Something the Ringlers and many of their colleagues have to struggle with consistently, however, is the inability to plan ahead. “Both the pressure to publish and the pressure to raise research funds are extremely high. At the same time, young scientists are hired for temporary positions without a long-term perspective”, is her take on the situation, and she makes an appeal: “In this context, policy-makers ought to create more permanent posts.” Ringler considers the current number of tenure-track positions (which usually lead to a professorial chair) to be insufficient. “There is hardly any leeway for long-term projects, exploring major issues or developing new, creative and innovative approaches that require longer lead times”, runs her assessment looking at the current situation of young researchers. According to her, one of the consequences of these conditions is that young scientists are quickly burnt out and frustrated, and finally go looking for a plan B.

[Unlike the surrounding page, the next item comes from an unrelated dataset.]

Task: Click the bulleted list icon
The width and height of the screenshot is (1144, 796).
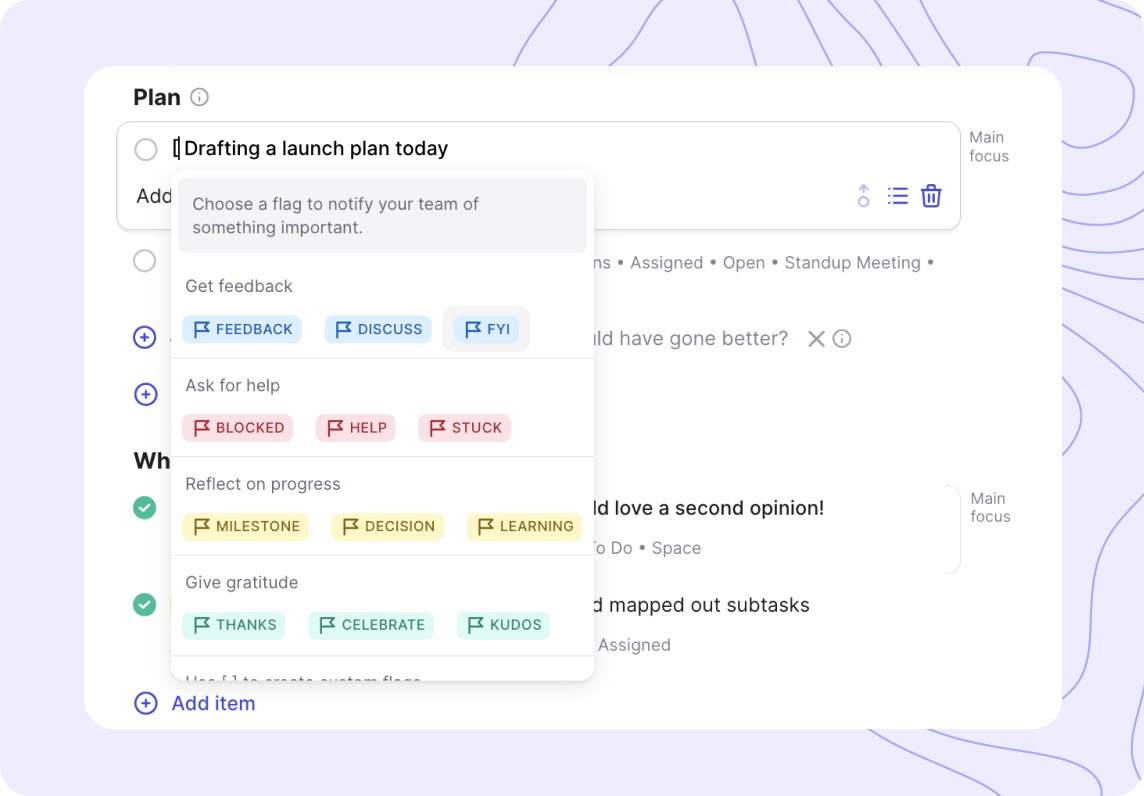Action: 897,196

“At the University of Vienna, women account for 60 per cent of the students but only 10 per cent of professors.” Eva Ringler

"Women in Biology"

What the biologist observes with concern in her discipline is the striking disproportion between female students and female faculty: “At the University of Vienna, for instance, there's 60 per cent of female students but only 10 per cent of female professors”, she notes. In order to raise awareness and identify the root causes of this imbalance, Eva Ringler is involved in the Women in Biology initiative. In her opinion, this striking mismatch cannot be due just to the difficulty of reconciling work and family life and the pronounced pressure towards being mobile, because these problems also exist in other fields.

Many roads to success

One of the measures taken by Women in Biology are so-called “role model” seminars. Biologists who give a lecture at the university are invited to talk about their careers at a separate event. “It is striking that women who have achieved a lasting career at university have had very diverse trajectories. Men often have much straighter career paths by comparison”, is an interesting observation by Eva Ringler. These seminars aim at showing the young women scientists that there are many roads to success. “Just because you don't fit the classic cliché of a scientist this doesn’t mean you can’t do good research. You needn't - and shouldn't - elbow your way to the top. You can be successful by being committed and consistently advancing your own research track, if you do it with conviction”, says Ringler - and she herself is probably the best proof of that tenet.

Personal details

Eva Ringler was a biologist at the Messerli Research Institute of the University of Veterinary Medicine in Vienna. Her research focuses on mating systems and motives for partner selection, brood care, reasons for flexible or stereotypical behaviour, cognition in amphibians and population ecology. She studied biology and environmental science as well as mathematics at the University of Vienna and also acquired her doctorate in zoology. Study visits took her to French Guyana, Costa Rica, Britain and the USA. In 2017, Ringler conducted research at the University of California Los Angeles (UCLA) as part of her FWF-funded Hertha-Firnberg project.